====== RECORDS PROVIDED ======

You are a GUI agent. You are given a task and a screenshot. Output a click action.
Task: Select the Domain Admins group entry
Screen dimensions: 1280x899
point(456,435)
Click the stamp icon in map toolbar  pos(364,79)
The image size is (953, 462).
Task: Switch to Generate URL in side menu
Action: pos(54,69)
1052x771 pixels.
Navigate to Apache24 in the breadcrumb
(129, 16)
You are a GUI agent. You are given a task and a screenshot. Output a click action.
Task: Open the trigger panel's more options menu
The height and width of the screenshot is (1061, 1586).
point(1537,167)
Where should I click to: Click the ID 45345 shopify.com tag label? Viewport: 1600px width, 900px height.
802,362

======

WHAT THE TASK REQUIRES: Set out exactly the run of lines that begins at the line holding "Screen dimensions: 1280x899" and ends at the last line of the data.

EXPECTED OUTPUT:
Screen dimensions: 1280x899
point(456,435)
Click the stamp icon in map toolbar  pos(364,79)
The image size is (953, 462).
Task: Switch to Generate URL in side menu
Action: pos(54,69)
1052x771 pixels.
Navigate to Apache24 in the breadcrumb
(129, 16)
You are a GUI agent. You are given a task and a screenshot. Output a click action.
Task: Open the trigger panel's more options menu
The height and width of the screenshot is (1061, 1586).
point(1537,167)
Where should I click to: Click the ID 45345 shopify.com tag label? Viewport: 1600px width, 900px height.
802,362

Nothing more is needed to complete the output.